The free Web site was launched last month by Columbia University alumnus Jonathan Pappas and is only accessible to Penn students, who must submit their school e-mail address when registering.

So what do Ivy League kids talk about at 3 a.m. when they're bored?

Plenty.

"It's 1:36 in the afternoon and I'm already smoking a bowl," reads one post from Nov. 21.

"I'm really sexually frustrated," said another Nov. 21 user, while a Nov. 17 post called all a cappella groups "a waste of SAC funding."

All the posts are submitted anonymously, and registered users can respond to them by clicking on red "disagree" and green "agree" tabs.

BoredatVanPelt is one of nine bored-at sites, all of which feature their respective school's library in their URL.

Pappas first created BoredatButler.com - after Columbia's Butler Library - last February.

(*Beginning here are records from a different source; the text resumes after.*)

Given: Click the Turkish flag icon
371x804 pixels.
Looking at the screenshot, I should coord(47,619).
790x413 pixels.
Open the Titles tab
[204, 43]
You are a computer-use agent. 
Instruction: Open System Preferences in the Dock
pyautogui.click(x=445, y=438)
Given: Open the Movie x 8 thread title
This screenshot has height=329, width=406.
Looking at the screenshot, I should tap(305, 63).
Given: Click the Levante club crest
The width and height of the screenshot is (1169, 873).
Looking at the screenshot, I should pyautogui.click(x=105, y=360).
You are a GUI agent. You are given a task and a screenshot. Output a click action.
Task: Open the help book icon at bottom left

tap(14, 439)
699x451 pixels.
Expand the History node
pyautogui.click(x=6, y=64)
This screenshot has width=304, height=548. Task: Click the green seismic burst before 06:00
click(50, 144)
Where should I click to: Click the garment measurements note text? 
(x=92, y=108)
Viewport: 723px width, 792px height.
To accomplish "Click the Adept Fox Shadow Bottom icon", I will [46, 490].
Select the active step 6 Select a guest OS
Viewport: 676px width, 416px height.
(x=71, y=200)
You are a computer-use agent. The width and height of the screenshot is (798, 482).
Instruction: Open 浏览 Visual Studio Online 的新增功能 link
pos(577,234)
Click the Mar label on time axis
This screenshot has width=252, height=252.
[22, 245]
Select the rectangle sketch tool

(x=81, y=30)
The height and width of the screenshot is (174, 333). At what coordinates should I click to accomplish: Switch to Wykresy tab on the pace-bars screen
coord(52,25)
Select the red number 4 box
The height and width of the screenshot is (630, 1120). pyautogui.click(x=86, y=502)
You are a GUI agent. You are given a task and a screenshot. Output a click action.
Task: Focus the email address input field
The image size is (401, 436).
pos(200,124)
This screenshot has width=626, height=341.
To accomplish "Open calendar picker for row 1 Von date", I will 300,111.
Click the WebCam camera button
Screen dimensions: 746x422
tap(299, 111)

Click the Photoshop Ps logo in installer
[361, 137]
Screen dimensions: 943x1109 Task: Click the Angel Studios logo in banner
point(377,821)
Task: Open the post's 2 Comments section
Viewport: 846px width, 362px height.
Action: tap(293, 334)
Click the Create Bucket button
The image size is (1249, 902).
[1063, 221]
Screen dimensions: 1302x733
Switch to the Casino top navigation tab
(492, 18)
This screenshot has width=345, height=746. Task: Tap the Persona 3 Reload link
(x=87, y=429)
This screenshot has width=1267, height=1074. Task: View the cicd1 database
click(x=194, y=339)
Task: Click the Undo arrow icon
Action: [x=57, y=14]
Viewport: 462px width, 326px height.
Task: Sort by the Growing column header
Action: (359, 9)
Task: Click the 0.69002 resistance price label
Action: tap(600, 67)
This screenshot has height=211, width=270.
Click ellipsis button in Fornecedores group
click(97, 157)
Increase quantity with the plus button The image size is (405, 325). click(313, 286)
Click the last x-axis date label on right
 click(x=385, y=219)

Encouraged by his immediate success, Pappas later launched sites at Stanford and New York universities and all of the Ivies except for Brown University, "which doesn't seem to care" that it's not represented, he said.

"I don't think I'm going to open up at other schools," Pappas said. "It's pretty exclusive to the Ivies."

Some schools' students are a bit more direct than their Penn counterparts.

"Are you a guy?" "No, I'm a girl" "Wanna go make out?" read a string of posts from the Harvard page yesterday morning.

To date, Columbia leads the pack with 34,302 posts, while Harvard has 31,160. Penn brings up the rear with a measly 162 posts.

While Pappas acknowledges that advertising would make his sites more well-known, he has no immediate plans to do more with them.

"Nobody wants another conglomerate Web site," he said. "I think I'm just going to stop here; maybe MIT will have a site soon."

The site may be no Facebook, but students admit it could become addictive.

"I haven't used the site yet, but it's nice to see that other people suck at doing work too," College junior Natasha Chavdaroff said. "It's just something else to distract you at the library."